Work instructions:
1. Reproduce the part of the smallmouth bass article that opens with the words containing "I’m seeing a" and closes with "to have secrets.".
2. Carry on the smallmouth bass fishing piece from its last sentence.

Text segment section start

Everyone loves them some all-American smallmouth bass

Fergbass
Mark Corrigan landed this Chequamegon Bay smallie using a dropshot setup and a Gulp Leech. Special regulations have made Chequamegon Bay one of the top smallmouth bass fishing destinations in the country. (Photo by Tim Lesmeister)

I’m seeing a lot of photos these days on social media of anglers holding up big smallmouth bass. These images are highlighting lakes like Lake Mille Lacs in Minnesota, Lake Superior’s Chequamegon Bay in Wisconsin, and of course there are those who post the picture but won’t give up the name of the lake. I understand. Sometimes it’s OK to have secrets.

There is just something about catching those smallmouth bass that can really make you want to come back for more. It could be the fact they crush lures, especially the ones scooting over the top of the water. It could be because they like to jump. You know when you hook one because you can see that line coming to the surface and when that fish comes flying out of the water with its head shaking it is a sight to behold. It could be they like to hang in packs and where you catch one, there are going to be a bunch more. There are a lot of things to love about catching smallmouth bass, which is why everyone loves the opportunity to target them on bodies of water where they are a dominant species.

Besides Chequamegon Bay, where I spend a lot of time these days, I love pulling a small fishing boat behind a big houseboat out of Sioux Narrows on Lake of the Woods in Canada and casting crankbaits to the rocks along the shorelines around the islands. You can have a week of 100-fish days in the middle of summer up there. I hope the houseboat industry can weather the COVID border closure because the lack of fishing pressure this summer means it will be gangbuster next year.

Text segment section end
Information provided section start

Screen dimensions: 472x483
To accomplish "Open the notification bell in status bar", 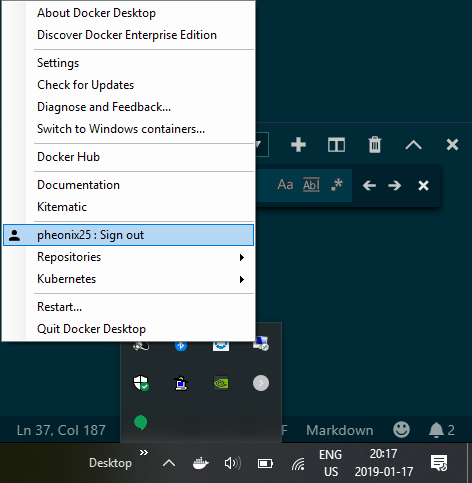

Information provided section end

Results of the tasks:
1.
I’m seeing a lot of photos these days on social media of anglers holding up big smallmouth bass. These images are highlighting lakes like Lake Mille Lacs in Minnesota, Lake Superior’s Chequamegon Bay in Wisconsin, and of course there are those who post the picture but won’t give up the name of the lake. I understand. Sometimes it’s OK to have secrets.

2.
Sturgeon Bay out of Door County is my pick for the No. 1 smallmouth destination in the world. This fishery has both high numbers as well as an impressive size structure when it comes to smallmouth bass. Hire a great guide on your first couple of trips to this area so you can shorten your learning curve when it comes to techniques and locations. I’ve gotten to the point where I don’t even haul my boat there anymore. I just go with a guide. They always know where the lunkers are hiding.

My favorite technique? Topwater of course. I like the chuggers. Those lures with the big round cup on their nose, that when you snap the rod tip they pop and shoot a big splash of water over the surface. You can pause these lures and twitch them and smallmouth cannot resist a well-placed topwater.

When the smallies don’t want to commit to a topwater lure I go right to the dropshot setup with a circle hook tipped with a Gulp Leech or a Gulp Minnow. You can cover a lot of depths with this rig and it is my number-one producer when those fish are tight to bottom.

Of course everything works on smallmouth bass. Crankbaits, jigging spoons, plastic worms and twister tails, spinnerbaits, and I have even caught them on slip-bobbers and hair jigs.

The majority of anglers don’t list the smallmouth bass as their favorite freshwater species, though it is often in their top three as their favorite fish to hook. In my playbook the smallmouth bass has always been my No. 1 species to have on the end of my line.